TECH TIMES

Published: Monday | December 23, 2013 Comments 0

Written and compiled by: Kareem LaTouche and Stephanie Lyew

Tech problem of the week

How to recognise and remove spam emails

Why you need to know:

Spam emails and spam messages are common occurring internet features that are created by companies seeking new clients, scammers (of all types) and could just be email from a company you signed up with for insurance, emails on clothing, technology, retail deals, etc. These emails can be annoying, introduce harmful vectors to our devices or cost us our entire life's savings.

What you will need

Internet connection

Computer/Mobile device with data

How to get it done

First, be careful of pop-up ads or windows that are common on websites that allow downloads, during streaming a movie, or on social networks. It is important for an Internet user that professional email addresses (used for business transactions, online banking, etc) are separated from those used for fun/social purposes. Once spam hosts recognise contact information, email addresses are selected and automatically the messages are sent to the user's inbox.
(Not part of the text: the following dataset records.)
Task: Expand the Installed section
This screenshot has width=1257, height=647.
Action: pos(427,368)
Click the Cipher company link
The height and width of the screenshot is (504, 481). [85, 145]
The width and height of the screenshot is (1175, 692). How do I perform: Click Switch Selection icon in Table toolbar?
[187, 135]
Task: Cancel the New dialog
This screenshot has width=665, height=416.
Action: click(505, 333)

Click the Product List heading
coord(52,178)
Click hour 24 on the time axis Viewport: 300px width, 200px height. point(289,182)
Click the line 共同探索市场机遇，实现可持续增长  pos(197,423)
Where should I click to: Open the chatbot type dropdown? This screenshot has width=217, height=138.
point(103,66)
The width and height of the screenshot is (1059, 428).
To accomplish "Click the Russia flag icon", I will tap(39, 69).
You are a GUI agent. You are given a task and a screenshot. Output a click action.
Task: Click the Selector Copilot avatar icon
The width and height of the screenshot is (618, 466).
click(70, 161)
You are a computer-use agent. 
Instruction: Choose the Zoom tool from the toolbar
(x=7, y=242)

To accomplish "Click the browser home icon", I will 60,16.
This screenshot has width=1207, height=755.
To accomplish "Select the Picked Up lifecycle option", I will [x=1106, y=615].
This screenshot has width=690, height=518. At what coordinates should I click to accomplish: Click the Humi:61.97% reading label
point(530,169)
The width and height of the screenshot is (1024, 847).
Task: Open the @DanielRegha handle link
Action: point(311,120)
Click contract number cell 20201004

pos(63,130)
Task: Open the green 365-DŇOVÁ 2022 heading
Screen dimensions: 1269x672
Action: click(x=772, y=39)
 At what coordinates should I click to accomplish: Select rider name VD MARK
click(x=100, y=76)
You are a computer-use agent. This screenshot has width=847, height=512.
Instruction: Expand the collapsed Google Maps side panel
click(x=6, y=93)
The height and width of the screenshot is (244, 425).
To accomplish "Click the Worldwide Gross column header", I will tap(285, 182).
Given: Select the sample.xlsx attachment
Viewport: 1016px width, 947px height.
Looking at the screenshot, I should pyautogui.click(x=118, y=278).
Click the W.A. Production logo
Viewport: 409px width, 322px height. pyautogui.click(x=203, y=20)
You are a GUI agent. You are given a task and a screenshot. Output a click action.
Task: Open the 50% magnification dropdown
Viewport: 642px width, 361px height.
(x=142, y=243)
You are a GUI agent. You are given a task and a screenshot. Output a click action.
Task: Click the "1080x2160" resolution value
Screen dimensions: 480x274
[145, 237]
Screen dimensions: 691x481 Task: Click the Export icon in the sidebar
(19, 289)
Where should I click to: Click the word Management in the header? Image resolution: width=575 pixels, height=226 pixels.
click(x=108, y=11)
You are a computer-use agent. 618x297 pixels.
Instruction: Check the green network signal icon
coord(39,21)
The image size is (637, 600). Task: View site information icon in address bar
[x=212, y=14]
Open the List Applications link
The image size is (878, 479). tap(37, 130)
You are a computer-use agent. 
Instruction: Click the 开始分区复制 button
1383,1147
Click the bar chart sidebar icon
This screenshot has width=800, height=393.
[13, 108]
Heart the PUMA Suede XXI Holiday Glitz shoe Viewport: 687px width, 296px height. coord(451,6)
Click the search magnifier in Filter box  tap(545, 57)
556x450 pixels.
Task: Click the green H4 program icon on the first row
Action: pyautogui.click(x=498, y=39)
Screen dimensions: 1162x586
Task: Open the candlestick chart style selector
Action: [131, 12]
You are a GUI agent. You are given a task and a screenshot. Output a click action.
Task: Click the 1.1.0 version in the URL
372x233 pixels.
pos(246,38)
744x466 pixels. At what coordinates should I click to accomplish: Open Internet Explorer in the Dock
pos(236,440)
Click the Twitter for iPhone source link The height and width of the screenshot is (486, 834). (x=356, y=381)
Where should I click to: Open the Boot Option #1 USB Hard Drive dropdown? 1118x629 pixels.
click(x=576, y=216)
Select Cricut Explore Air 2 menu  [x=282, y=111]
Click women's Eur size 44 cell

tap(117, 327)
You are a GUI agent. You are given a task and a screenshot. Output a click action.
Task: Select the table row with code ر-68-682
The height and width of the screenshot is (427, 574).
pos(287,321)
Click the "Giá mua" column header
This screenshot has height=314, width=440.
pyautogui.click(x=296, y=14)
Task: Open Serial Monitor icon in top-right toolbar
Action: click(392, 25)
Check security options of the email server you use to ensure that filters are on or the appropriate security settings are selected. This should protect you and your device, for the most part. If any spam or suspicious mail is received, most servers provide the option to block, report spam, report phishing (the illegal acquisition of personal information such as passwords and credit card information through electronic communication), or set up filters. These emails usually appear in the form of an unknown sender telling the receiver his or her location and requesting assistance with an issue or partnership in a business endeavour.

Another form of spam appears in the form of advertisements. Those that flash across the screen constantly, with limited time offers and in many cases may relate to you. Often times, browser history can unknowingly contribute information to spam hosts. Clear browser history and always exit pop-ups and block if possible.

Avoid future spam and suspicious mail coming to your inbox by clearing the spam folder, setting up secure email account and social networking pages. It is true, you may want to be visible to all users so that persons can search and find you but if you are doing so, discontinue posting personal/business email addresses and/or make this information private. If you realise you are receiving more and more spam, change your passwords and ensure the filters are turned on.

Helpful links

http://www.wikihow.com/Stop-Spam and http://www.youtube.com/ watch?v=slJN3oUQCUo

Apps this Week for Android, Apple and Bb

Bloglovin' for Android

The Bloglovin' application came at a time when needed; Google Reader users could import all their blogs and folders when the application was discontinued. Now, Bloglovin' can be used to find, add and discover new blogs or newsfeeds to follow. The best feature of this Android app is being able to add more than one blog site or page to favourites and view latest posts in one organised feed.

Blogger for Apple (iPhone)

Blogger for iOS is free for bloggers, in particular, individuals that use the Google weblog publishing tool so that the Blogger pages can be updated on the go. The application allows Blogger users to compose blog posts for immediate upload or to save as a draft, view lists of the saved and published posts and upload images as well to one or more Blogger account. It requires iOS 5.0 or later and is optimised for iPhone 5.

WordPress for BlackBerry

If you use WordPress to blog or are interested in blogging, WordPress has given BlackBerry users an on-the-go blogging application that allows individuals to moderate blog posts, comments, update blogs and pages (using images and videos as well) and view page statistics. Users will also receive notifications on the mobile phone to keep current with posts.

Tech question of the week:

When was the last time you replaced your mobile phone, and what was the reason for the upgrade/change?

Kemon Commock

I had my (old) Nokia 2730 replaced about one month ago. Apart from being ancient and not capable of conducting simple tasks like making and receiving calls, it was inferior in its capacity when compared to the recent models of the iPhone, the Samsung Galaxy series and all the other smartphone brands - so an upgrade was inevitable. I now have a Samsung Galaxy Discovery, not the hottest phone around, but it is capable of surfing the Internet and allowing me to view and use (on my 2"x 3" screen with HD display) all the latest apps for social media, games, entertainment and information. I guess I am somewhat comfortable for now until technology makes another turn in April 2014.